Deputy Minister of Health and Family Mariya Ali said the biggest problem at Kudakudhinge Hiya is “they don’t have enough staff.”
She said the ministry have recently hired staff and is communicating with the CSC to provide them with new cooks. They are also trying to bring back volunteers.
Mariya said although volunteers had not been able to go for a couple of months, the volunteer programme “is back on track.” She noted that “we have received help from a number of corporate sectors.”
She said the ministry had been trying to pass laws based on guidelines and regulations for children’s homes since 2007, “but they have just been going back and forth from the Attorney General’s office.”
“The costing for regulations to be implemented is being processed,” Mariya explained, noting that the regulations would include clauses on staff to child ratios, staff standards and etiquette, visitation procedures, and general criteria for the institution.
“We will send the guidelines to the AG this week,” she said, “then they will be sent to Parliament. It is very important to maintain children’s homes at a high standard.”

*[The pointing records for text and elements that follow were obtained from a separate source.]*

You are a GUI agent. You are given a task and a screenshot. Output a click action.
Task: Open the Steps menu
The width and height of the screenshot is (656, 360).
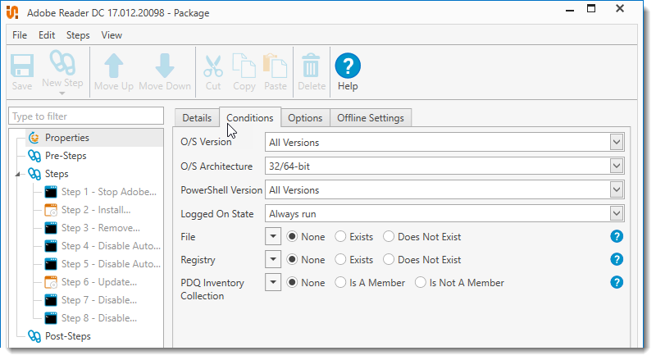pos(78,35)

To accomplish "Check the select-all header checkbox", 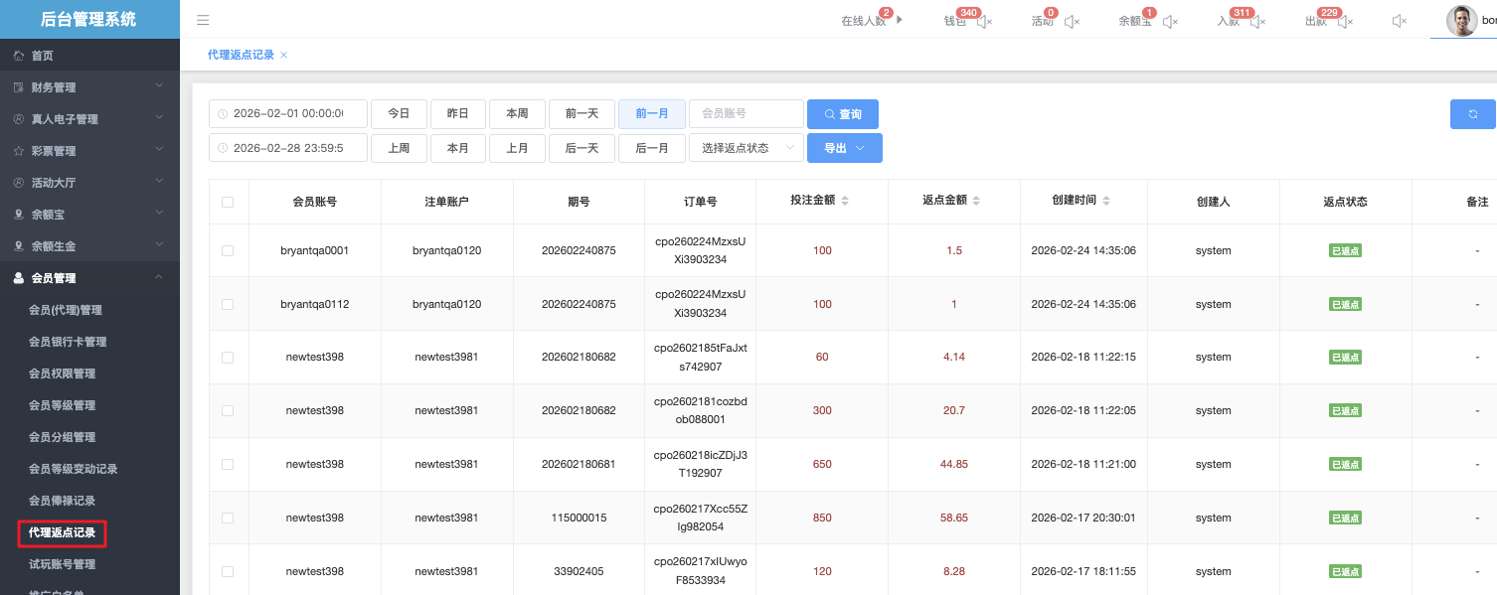I will pyautogui.click(x=228, y=202).
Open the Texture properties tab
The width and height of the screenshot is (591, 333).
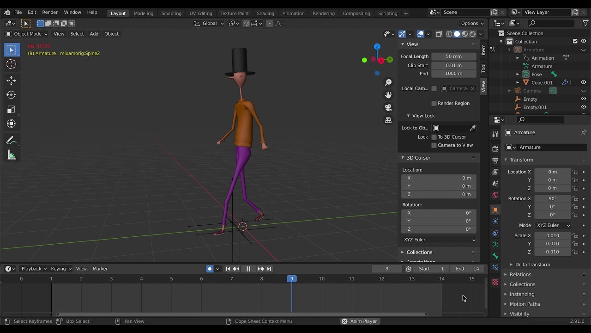point(495,283)
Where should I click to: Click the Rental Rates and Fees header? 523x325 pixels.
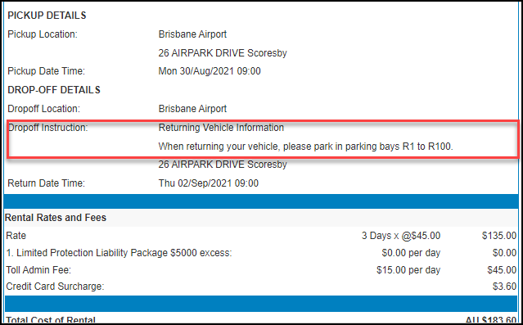click(x=56, y=218)

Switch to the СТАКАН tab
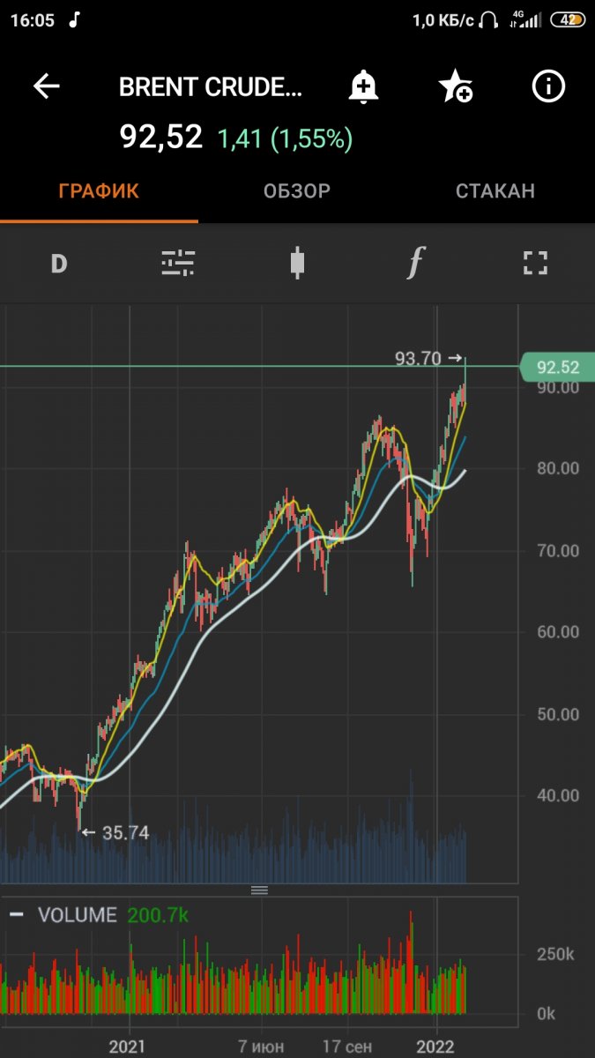pyautogui.click(x=495, y=191)
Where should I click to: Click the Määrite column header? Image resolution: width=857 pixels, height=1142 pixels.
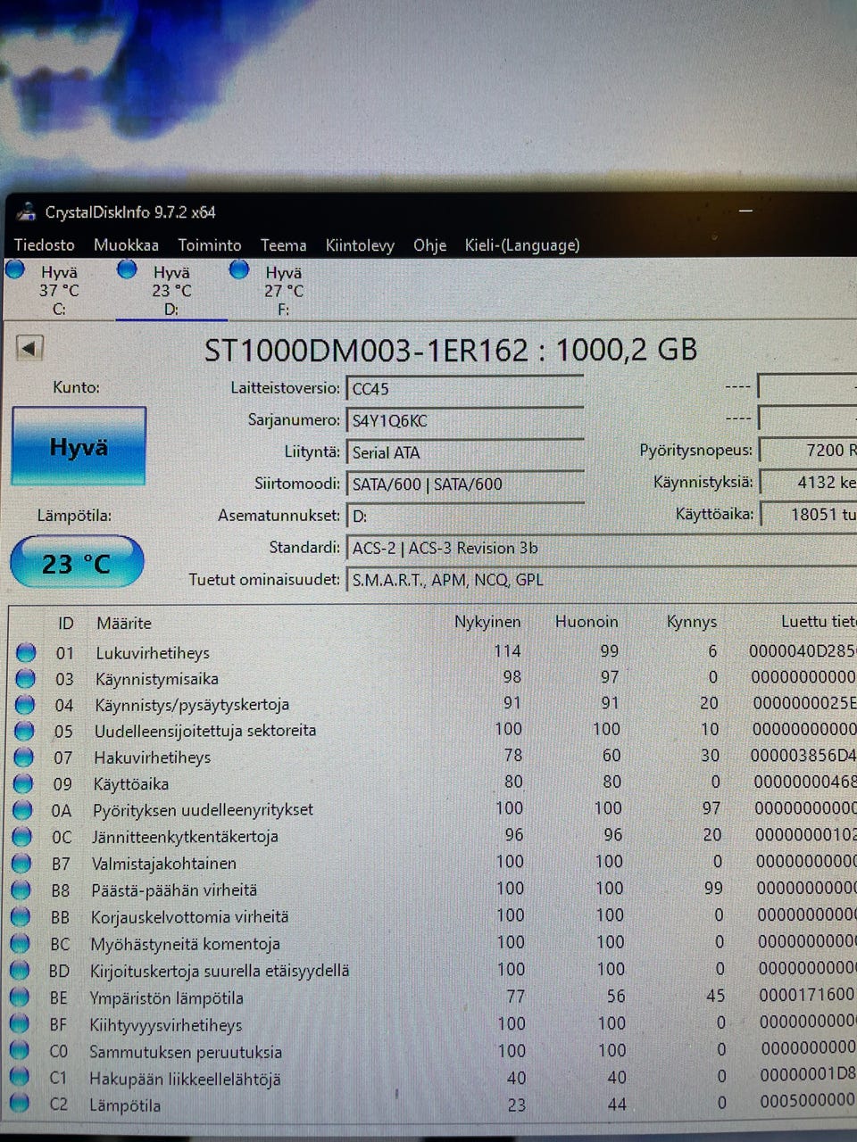pyautogui.click(x=124, y=623)
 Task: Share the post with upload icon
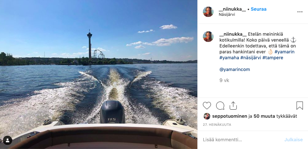[x=233, y=106]
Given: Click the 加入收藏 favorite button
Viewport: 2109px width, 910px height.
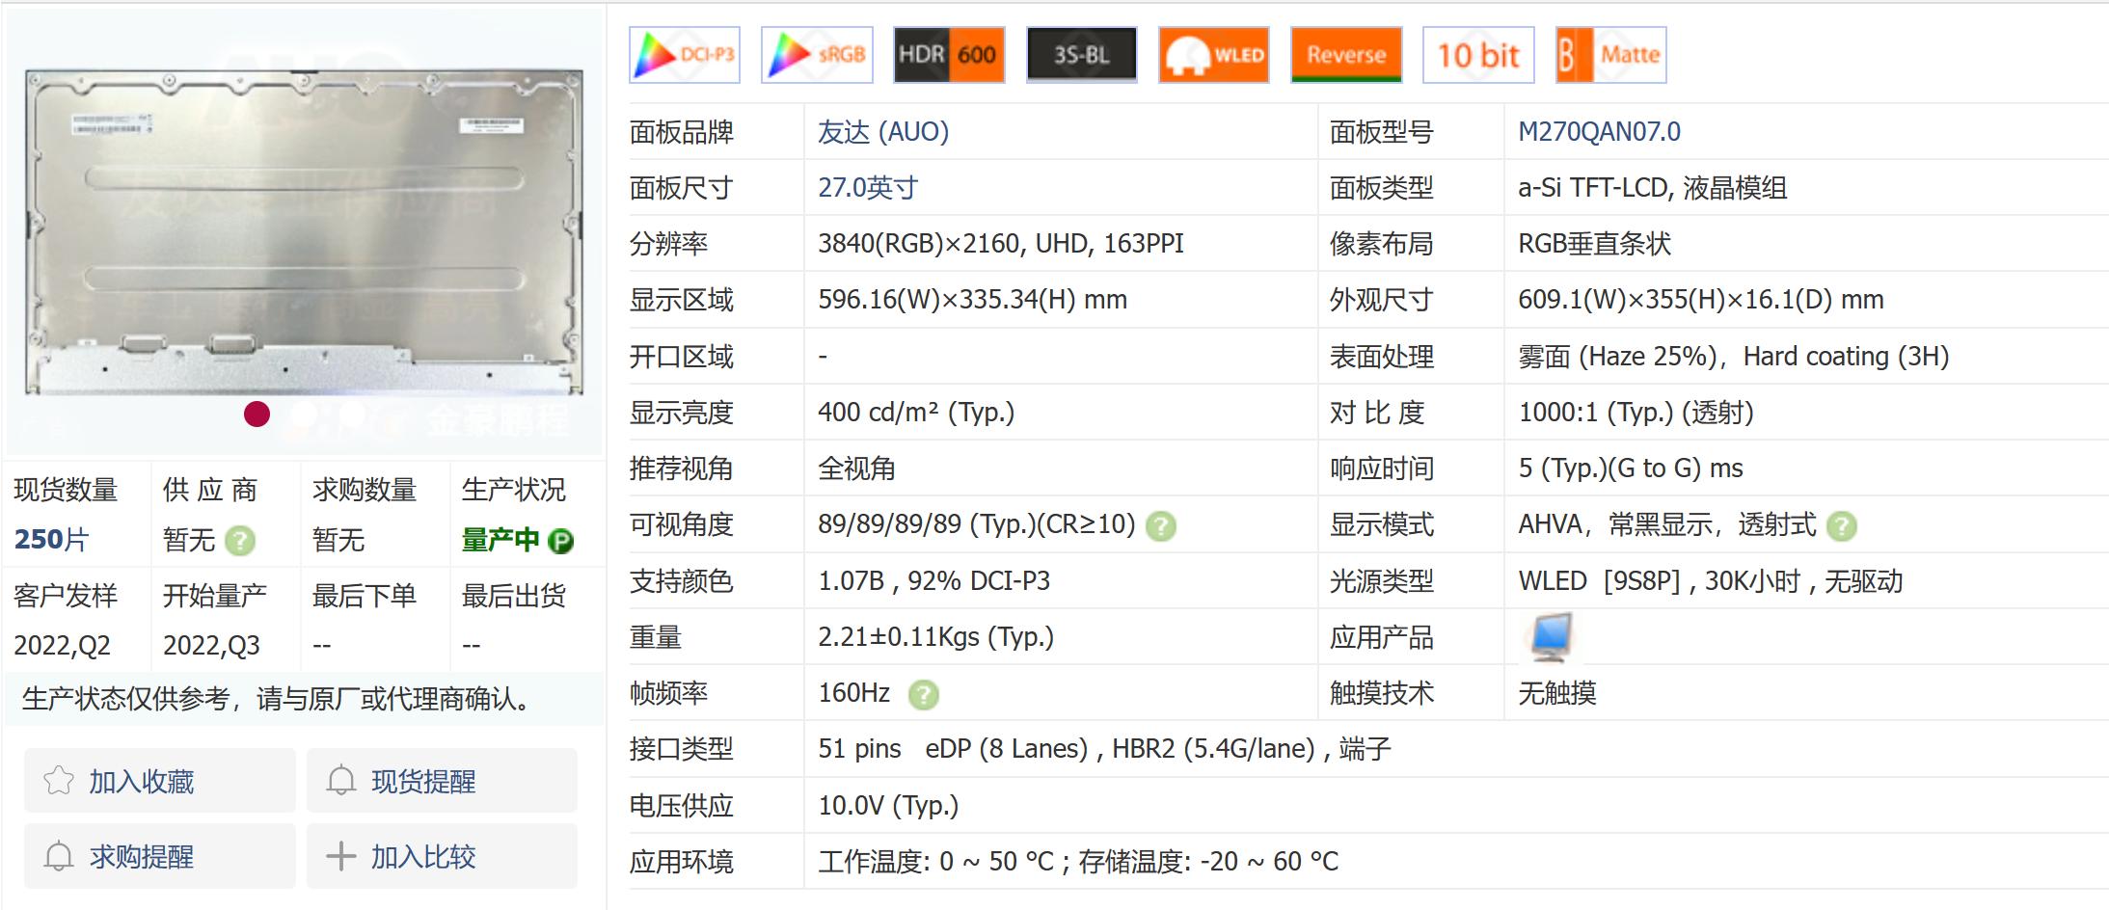Looking at the screenshot, I should tap(159, 781).
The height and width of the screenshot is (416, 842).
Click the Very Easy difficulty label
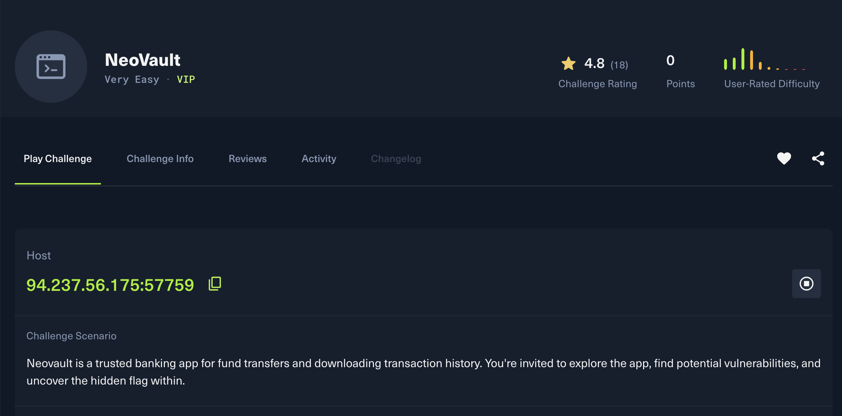132,80
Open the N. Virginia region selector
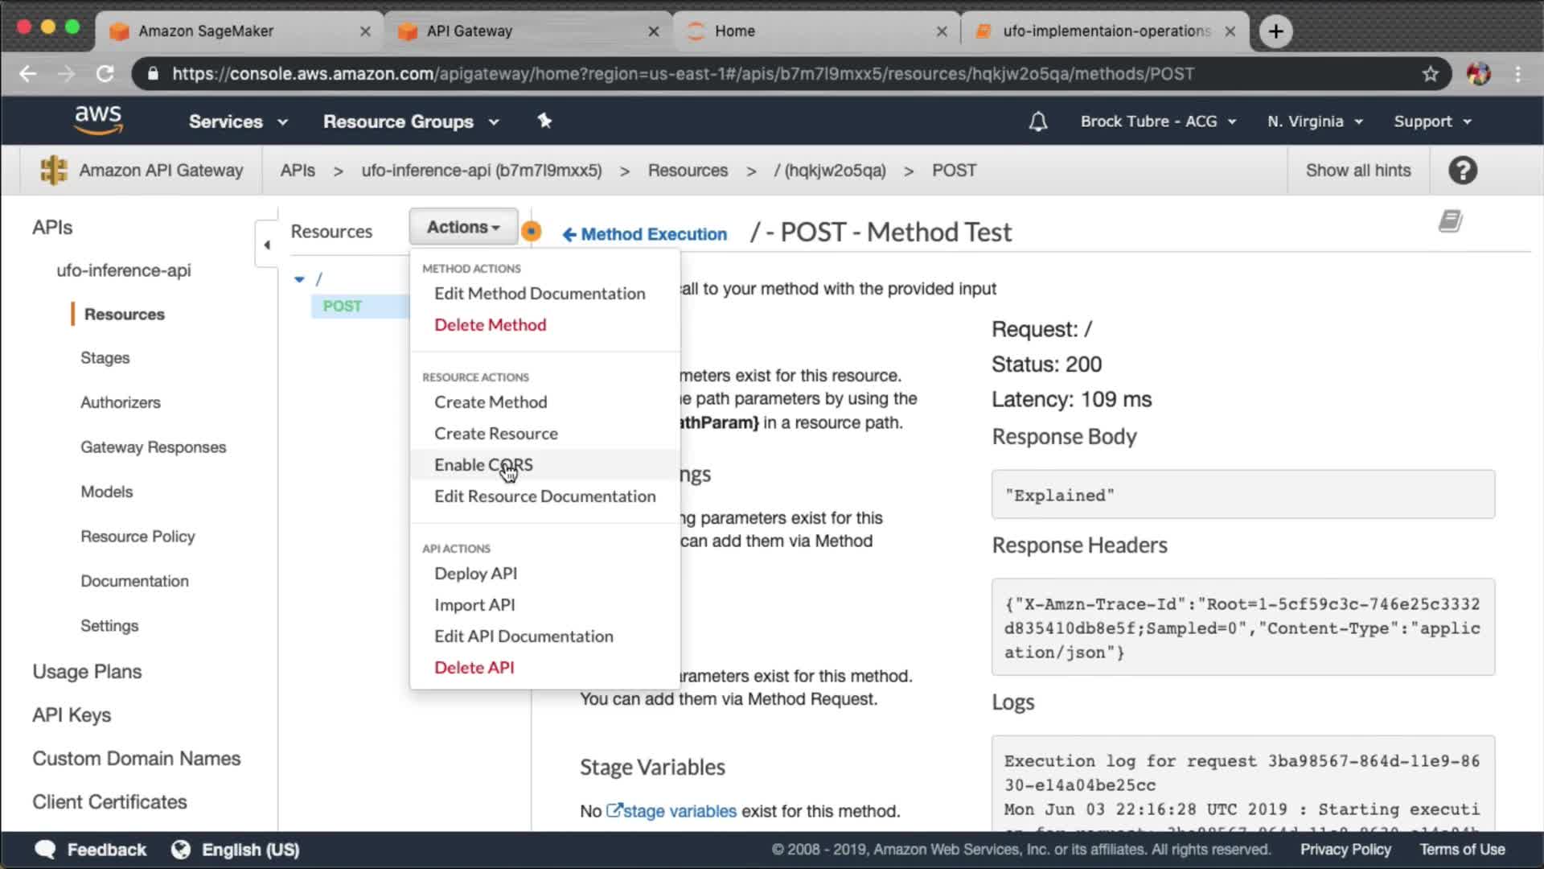The image size is (1544, 869). pos(1314,121)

Mariya said that the most important thing was to reduce numbers in children’s homes and improve the criteria of admission.
She added that the Ministry of Health and Family is waiting to sign an MoU with English charity for children, Barnardo’s, for staff “to go to England to learn how to manage children’s institutions.”
Press Secretary for the President’s Office Mohamed Zuhair said the government’s plan to restructure the civil service meant there are new considerations for hiring a cook, as there were over 150 cooks in the civil service.
Zuhair said several ministries had been employing cooks and some offices in the health sector, for instance, would have a cook but not a nurse.
“But this is a special area,” he said, “there are special considerations. I’m sure the government will give special consideration to this case.”